By default, each token in the array returned by the tokenizer only has two properties, the type of the token and the lexeme. For some use cases, the location of each token needs to be known as well (e.g. to offer a meaningful feedback to the user). Esprima tokenizer can add that location information to each token in two forms, zero-based range and line-column location. This is done by customizing the tokenization process with the configuration object.

Setting range (in the configuration object) to true adds a new property, range, to each token. It is an array of two elements, each indicating the zero-based index of the starting and end location (exclusive) of the token. A simple example follows:

$ node
> var esprima = require('esprima')
> esprima.tokenize('answer = 42', { range: true })
[ { type: 'Identifier', value: 'answer', range: [ 0, 6 ] },
  { type: 'Punctuator', value: '=', range: [ 7, 8 ] },
  { type: 'Numeric', value: '42', range: [ 9, 11 ] } ]

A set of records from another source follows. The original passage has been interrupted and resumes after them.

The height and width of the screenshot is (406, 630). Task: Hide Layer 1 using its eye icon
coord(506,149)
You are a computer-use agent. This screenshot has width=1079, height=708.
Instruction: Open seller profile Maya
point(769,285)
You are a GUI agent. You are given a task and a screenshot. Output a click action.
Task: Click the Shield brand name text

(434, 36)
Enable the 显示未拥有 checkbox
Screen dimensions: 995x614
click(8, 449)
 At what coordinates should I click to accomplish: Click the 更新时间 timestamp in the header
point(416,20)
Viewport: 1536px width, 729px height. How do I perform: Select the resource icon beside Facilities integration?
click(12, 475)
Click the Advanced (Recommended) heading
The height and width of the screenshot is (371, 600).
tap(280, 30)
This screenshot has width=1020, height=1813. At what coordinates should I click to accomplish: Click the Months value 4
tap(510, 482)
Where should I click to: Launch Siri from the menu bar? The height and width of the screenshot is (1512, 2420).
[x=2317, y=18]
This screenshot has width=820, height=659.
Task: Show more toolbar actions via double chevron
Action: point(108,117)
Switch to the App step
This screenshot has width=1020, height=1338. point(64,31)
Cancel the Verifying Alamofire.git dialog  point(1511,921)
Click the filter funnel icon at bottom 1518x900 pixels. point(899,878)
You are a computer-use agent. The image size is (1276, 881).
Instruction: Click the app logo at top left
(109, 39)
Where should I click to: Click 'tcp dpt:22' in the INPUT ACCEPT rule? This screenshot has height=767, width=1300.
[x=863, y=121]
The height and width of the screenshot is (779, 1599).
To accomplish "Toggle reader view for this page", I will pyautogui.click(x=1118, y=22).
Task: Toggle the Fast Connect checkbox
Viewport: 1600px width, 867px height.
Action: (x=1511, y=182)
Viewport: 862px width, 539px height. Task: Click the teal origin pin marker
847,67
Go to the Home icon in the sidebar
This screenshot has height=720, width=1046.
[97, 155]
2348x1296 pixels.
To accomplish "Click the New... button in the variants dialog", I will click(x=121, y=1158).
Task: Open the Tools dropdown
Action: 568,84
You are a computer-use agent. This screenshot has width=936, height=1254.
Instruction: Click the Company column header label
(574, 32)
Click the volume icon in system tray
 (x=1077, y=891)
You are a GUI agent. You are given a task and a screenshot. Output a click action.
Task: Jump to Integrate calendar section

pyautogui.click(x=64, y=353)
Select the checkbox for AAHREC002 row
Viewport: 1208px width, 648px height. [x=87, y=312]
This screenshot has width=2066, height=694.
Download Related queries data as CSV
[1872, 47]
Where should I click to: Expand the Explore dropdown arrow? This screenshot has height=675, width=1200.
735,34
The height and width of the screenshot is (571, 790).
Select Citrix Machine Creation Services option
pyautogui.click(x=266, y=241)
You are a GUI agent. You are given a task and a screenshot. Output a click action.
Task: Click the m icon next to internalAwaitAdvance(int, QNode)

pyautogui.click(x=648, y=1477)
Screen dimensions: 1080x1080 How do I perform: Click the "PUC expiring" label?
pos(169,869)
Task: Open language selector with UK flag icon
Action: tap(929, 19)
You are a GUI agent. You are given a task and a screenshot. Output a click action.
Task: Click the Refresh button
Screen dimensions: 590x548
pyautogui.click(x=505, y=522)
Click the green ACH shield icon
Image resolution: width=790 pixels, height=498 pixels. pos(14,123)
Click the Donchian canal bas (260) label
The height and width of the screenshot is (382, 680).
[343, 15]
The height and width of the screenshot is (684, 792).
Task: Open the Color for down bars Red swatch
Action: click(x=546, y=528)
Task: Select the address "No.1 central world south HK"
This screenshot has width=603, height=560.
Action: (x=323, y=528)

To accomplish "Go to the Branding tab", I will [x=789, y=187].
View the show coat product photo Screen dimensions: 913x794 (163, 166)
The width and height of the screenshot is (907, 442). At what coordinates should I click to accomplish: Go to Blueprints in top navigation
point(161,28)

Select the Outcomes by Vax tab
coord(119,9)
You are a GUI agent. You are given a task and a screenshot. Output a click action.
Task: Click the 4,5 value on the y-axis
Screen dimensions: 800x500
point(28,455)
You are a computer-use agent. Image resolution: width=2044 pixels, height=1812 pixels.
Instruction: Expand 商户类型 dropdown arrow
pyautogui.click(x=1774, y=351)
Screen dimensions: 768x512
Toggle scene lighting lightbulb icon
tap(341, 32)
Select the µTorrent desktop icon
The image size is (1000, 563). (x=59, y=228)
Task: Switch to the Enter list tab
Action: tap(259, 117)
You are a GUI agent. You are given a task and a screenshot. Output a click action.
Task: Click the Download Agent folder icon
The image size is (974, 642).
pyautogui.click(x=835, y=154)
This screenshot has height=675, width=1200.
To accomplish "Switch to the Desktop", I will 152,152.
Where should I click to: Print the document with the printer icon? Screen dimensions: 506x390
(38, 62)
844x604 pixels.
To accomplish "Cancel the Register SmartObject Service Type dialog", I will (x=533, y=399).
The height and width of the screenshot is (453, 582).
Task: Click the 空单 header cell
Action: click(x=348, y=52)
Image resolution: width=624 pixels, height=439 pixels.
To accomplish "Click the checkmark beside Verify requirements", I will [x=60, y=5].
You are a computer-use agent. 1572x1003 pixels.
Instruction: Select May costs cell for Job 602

In the above example, the starting and end location of each token can be determined from its range property. For instance, the equal sign (=) is the 7th character in the input string, because its range is [7, 8].

Setting loc to true adds a new property, loc, to each token. It is a object that contains the line number and column number of the starting and end location (exclusive) of the token. This is illustrated in the example:

$ node
> var esprima = require('esprima')
> tokens = esprima.tokenize('answer = 42', { loc: true });
> tokens[2]
{ type: 'Numeric',
  value: '42',
  loc: { start: { line: 1, column: 9 }, end: { line: 1, column: 11 } } }

Note that the line number is one-based while the column number is zero-based.

It is possible to set both range and loc to true, thereby giving each token the most complete location information.